Samuel Pierpont Langley

American astronomer, physicist, and aeronautical engineer

  • Born: August 22, 1834
  • Birthplace: Roxbury, Massachusetts
  • Died: February 27, 1906
  • Place of death: Aiken, South Carolina

Through pioneering research, Langley discovered new portions of the infrared spectrum, and his invention of the bolometer aided in spectral measurements of solar and lunar radiation. He also established the principles of flight and demonstrated the practicability of mechanical flight with self-propelled, heavier-than-air machines.

Early Life

Samuel Pierpont Langley was the son of Samuel Langley, a Boston merchant of English descent, and Mary Sumner Williams. The family background included intellectuals as well as skilled mechanics and artisans. As a boy, Langley played with his father’s telescope and, with his brother John, built a new telescope and made astronomical observations. In addition to astronomy, the flight of birds fascinated the young boy. Langley read extensively throughout his life and studied science, literature, and history. He was well read in the classics in several languages, including English, French, and German. Langley attended the Boston Latin School and Boston High School. He had a gift for drawing and an interest in mathematics, so, upon graduation in 1851, he turned his attention to civil engineering and architecture.

Rather than attending a university, Langley went to work for an architectural firm in Boston. In 1857 he moved west and worked as an architect and civil engineer for several years in both Chicago, Illinois, and St. Louis, Missouri. In 1864 he returned to New England, where he built a larger telescope with his brother from the ground up. He and his brother also went to Europe for one year and visited observatories, museums, and art galleries.
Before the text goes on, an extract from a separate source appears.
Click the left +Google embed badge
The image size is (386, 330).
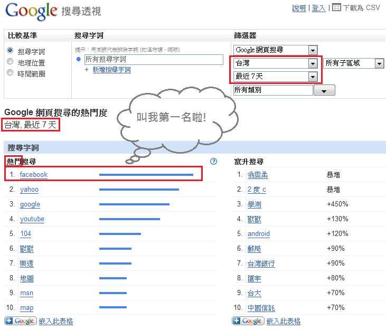pos(21,321)
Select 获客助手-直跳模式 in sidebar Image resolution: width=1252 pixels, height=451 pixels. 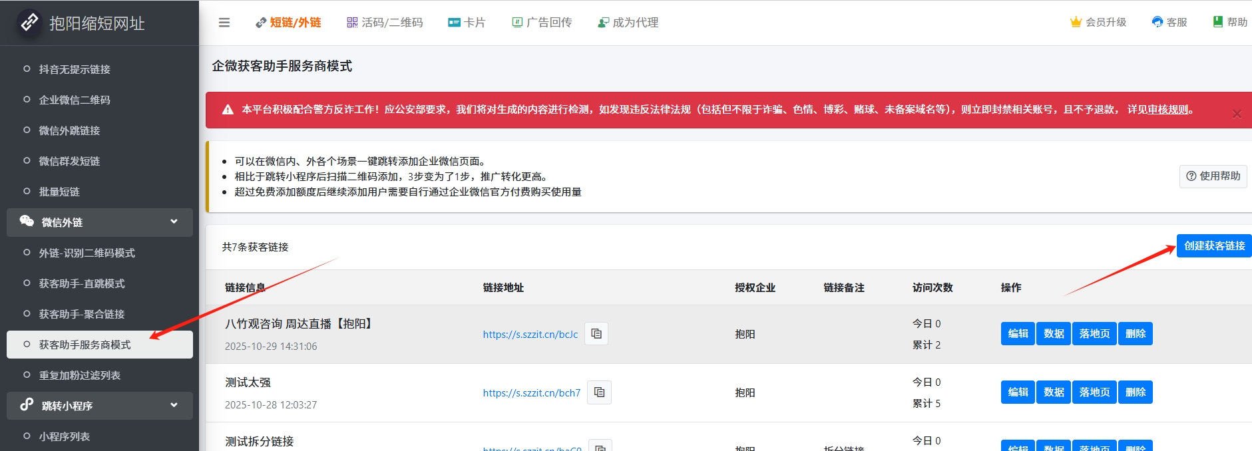82,283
With this varied background and without university training, Langley began a career as a self-taught astronomer. Upon his return to the United States in 1865, the director of the Harvard College Observatory asked Langley to become an assistant. In 1866 Langley became an assistant professor of mathematics at the Naval Academy in Annapolis, Maryland, although his primary responsibility was as director of the observatory. In 1867 he became a professor of astronomy and physics at Western University in Pittsburgh, Pennsylvania, where for twenty years he taught and was the director of the Allegheny Observatory.

Life’s Work

Langley did most of his original scientific investigations during his years in Pittsburgh. To get funding for the Allegheny Observatory, he tried to make astronomy practical and profitable. He convinced the Pennsylvania Railroad Company that he could produce an accurate time-keeping system for its train personnel. At that time, these personnel had to change time every forty or fifty miles along the railroad lines. The observatory sent out a signal two times per day based on astronomical observations that gave the accurate time to all Pennsylvania Railroad stations. This arrangement provided complete funding for the Allegheny Observatory for many years and established a practice of standard time that later became universal.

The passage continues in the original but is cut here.